Same time. Same bucket. Same care.
The leaves were always green.
The shape was perfect.
Not a single branch out of place.
But it never grew.
And somehow… he never questioned why.
The Hidden Problem Beneath the Leaves
We all have a plastic tree in our life.
Something that looks alive but isn’t.
Something that consumes energy but produces nothing.
It could be:
- A job that pays but never grows you
- A relationship that looks stable but feels empty
- A routine that feels productive but moves nowhere
- An online presence that looks impressive but lacks depth
From the outside? Perfect.
From the inside? Synthetic.
The real problem isn’t the plastic tree.
The real problem is that we keep watering it.
Why We Water Dead Things
1. Familiarity Feels Like Safety
Even if something doesn’t grow, it feels predictable.
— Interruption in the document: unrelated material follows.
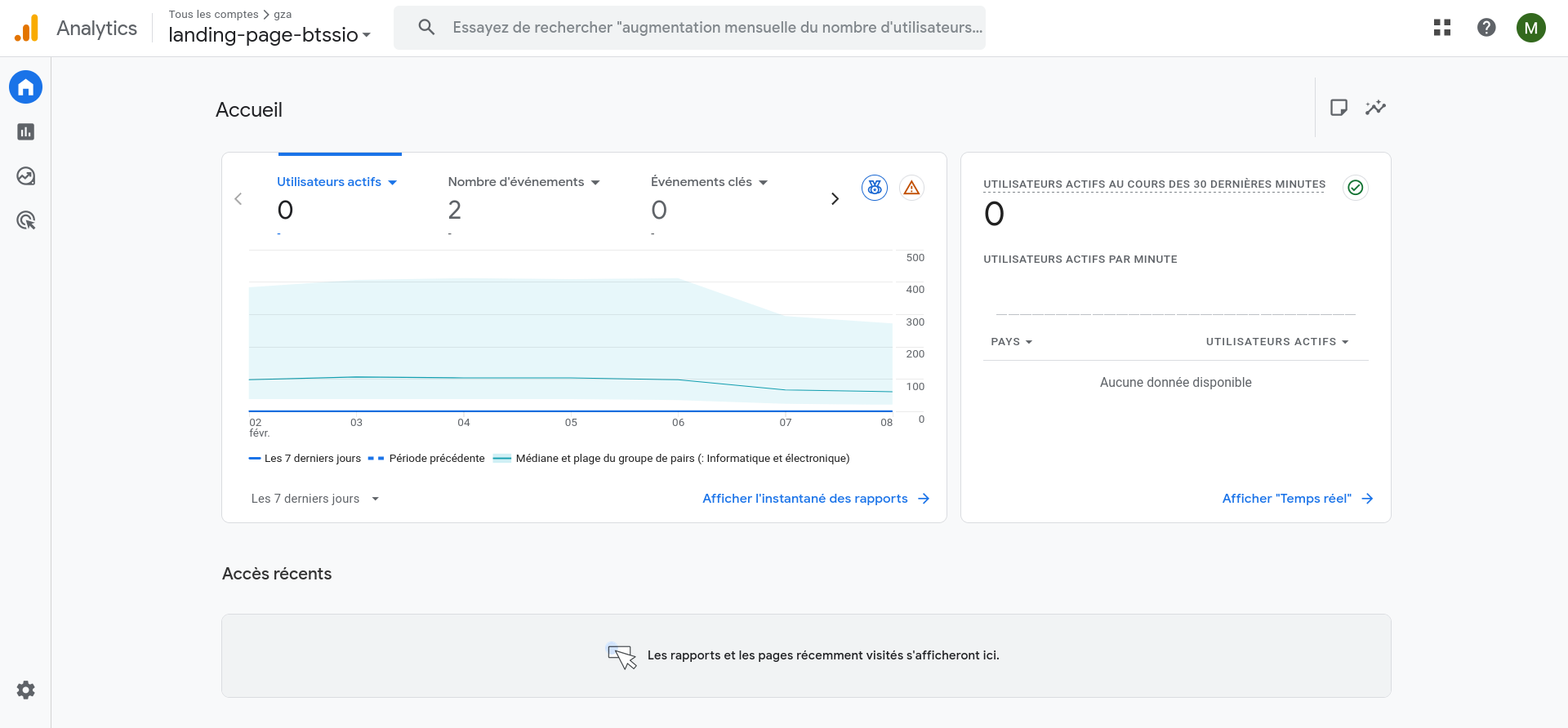The image size is (1568, 728).
Task: Open the Advertising icon in sidebar
Action: (x=25, y=220)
And predictable feels safe.
2. Image Over Reality
Plastic trees look good.
Real trees are messy.
We often choose appearance over authenticity.
3. Fear of Starting Again
Planting a real tree means soil, patience, seasons, and risk of failure.
Watering plastic requires none of that.
The Root Cause Most People Miss
We are trained to maintain — not to evaluate.
Nobody taught us to ask:
“Is this even alive?”
We measure effort.
We measure consistency.
We rarely measure aliveness.
Effort without growth becomes ritual.
Ritual without awareness becomes slow self-deception.
The Living Root Framework
Step 1: Growth Test
Has this grown in the last 6 months? If not, it may be decorative, not developmental.
Step 2: Energy Audit
After investing time, do you feel expanded or drained?
Step 3: Risk Signal
Does this require courage? If not, it might not be real.
Step 4: Replacement Rule
You don’t just remove plastic. You plant something real immediately.
Nature hates empty soil.
The Opposite-Truth Check
What if life isn’t unfair?
What if you’re just watering the wrong tree?
What would have to be true for that to be correct?
The Quiet Ending
One day, he stopped watering the plastic tree.
He felt foolish.
He felt late.
He felt embarrassed.
But he planted a seed anyway.
At first, nothing happened.
Then a crack in the soil.
Then something real.
Growth is slower than illusion.
But it’s the only thing that casts a living shadow.